[Exercise prompt] Reproduce the entries from the line with "You are a GUI" to the line with "The width and", requests included, and offset every coordinate in the answers by adding 68 to each number. Leave the pictures out of your answer.

[Records to use]
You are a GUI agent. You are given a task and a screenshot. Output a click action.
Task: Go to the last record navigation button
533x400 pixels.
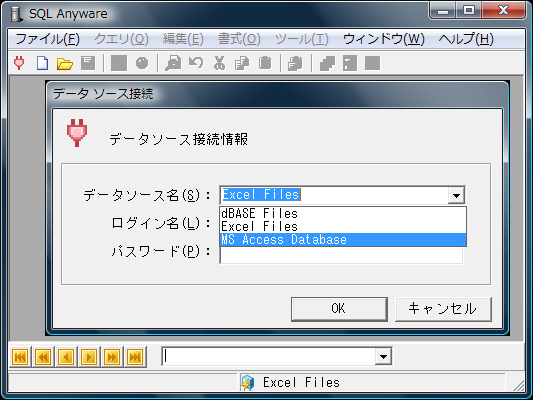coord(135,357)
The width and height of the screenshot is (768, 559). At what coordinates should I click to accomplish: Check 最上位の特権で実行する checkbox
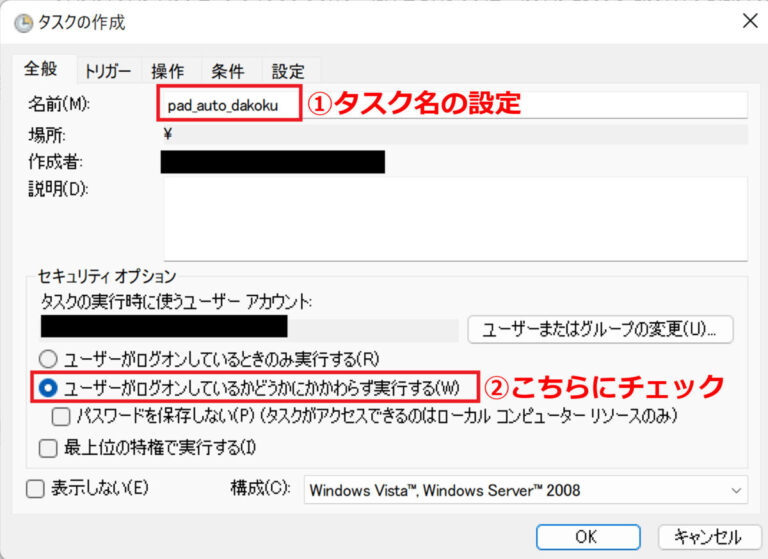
==
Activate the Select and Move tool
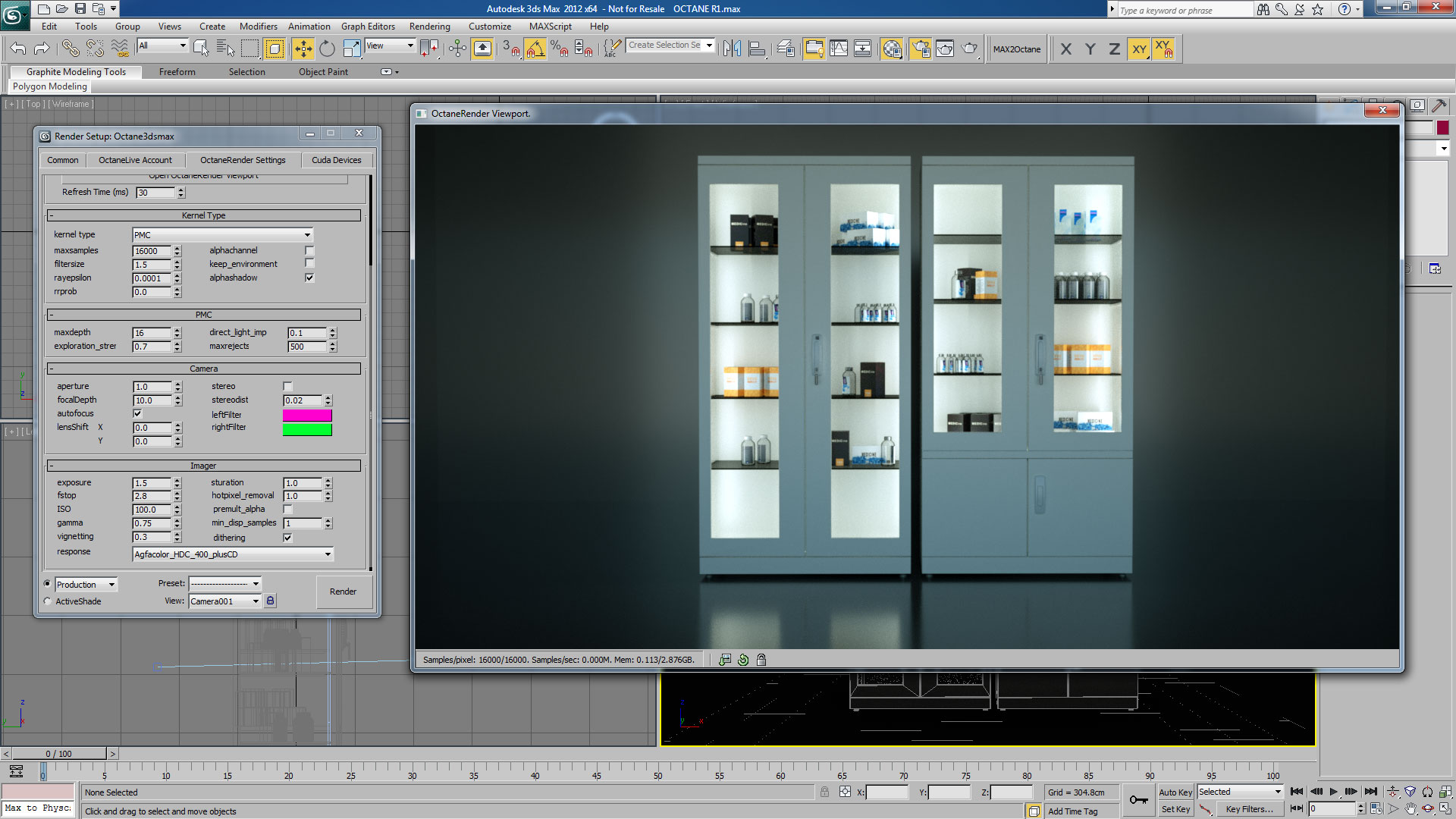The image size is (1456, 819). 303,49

[Answer for this exercise]
You are a GUI agent. You are given a task and a screenshot. Output a click action.
Task: Go to the last record navigation button
533x400 pixels.
coord(203,425)
The width and height of the screenshot is (768, 559). At what coordinates should I click to accomplish: Check 最上位の特権で実行する checkbox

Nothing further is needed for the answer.